Grade II listed 18th-century farmhouse in Billingford, Breckland, Norfolk, England

Beck Hall, Bec Hall or Bek Hall is a grade II listed 18th-century farmhouse in Billingford, Breckland, Norfolk, England. It is believed to be on the site of a former "hospital" or "hospice" (i.e. a hostel) adjacent to the Chapel of St Paul. The hospital was founded by William of Bec (or Beck): records go back before 1224 (in the reign of King Henry III). The hospital was dedicated to St Thomas of Canterbury. An early resident of Bec was Alanus Elfwold (1248).

The hospital (moated) was on the main road between Norwich and Walsingham and was intended for the lodging for a single night of 13 poor travellers as they made their pilgrimage to the shrine of Our Lady of Walsingham. The hospital was, at an early date in its history, well endowed with the manors of Beck, Billingford, and Howe, and with certain lands and rents in upwards of thirty Norfolk parishes.

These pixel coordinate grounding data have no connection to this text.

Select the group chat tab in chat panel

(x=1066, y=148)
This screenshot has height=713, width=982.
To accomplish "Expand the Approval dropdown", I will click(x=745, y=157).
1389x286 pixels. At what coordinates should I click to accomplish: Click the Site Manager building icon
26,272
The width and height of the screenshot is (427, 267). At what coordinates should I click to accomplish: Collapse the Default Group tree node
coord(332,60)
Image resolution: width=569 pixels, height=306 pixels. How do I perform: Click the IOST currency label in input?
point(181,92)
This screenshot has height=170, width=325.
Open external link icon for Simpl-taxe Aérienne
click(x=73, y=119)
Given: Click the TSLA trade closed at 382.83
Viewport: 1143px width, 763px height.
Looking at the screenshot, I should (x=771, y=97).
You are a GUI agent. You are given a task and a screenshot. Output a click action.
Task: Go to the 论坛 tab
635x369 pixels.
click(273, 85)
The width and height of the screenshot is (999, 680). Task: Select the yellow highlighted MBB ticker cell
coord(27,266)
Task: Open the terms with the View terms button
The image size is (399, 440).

The hospital appears to have become a residence and may have been leased by The Church authorities before the Dissolution of the Monasteries. In the second half of the 15th century at least three generations of the Curson (or Curzon) family, descendants of the Kedleston family, held Beck Hall in Norfolk.

With the dissolution in the mid-16th century the property was granted to Sir John Perrot.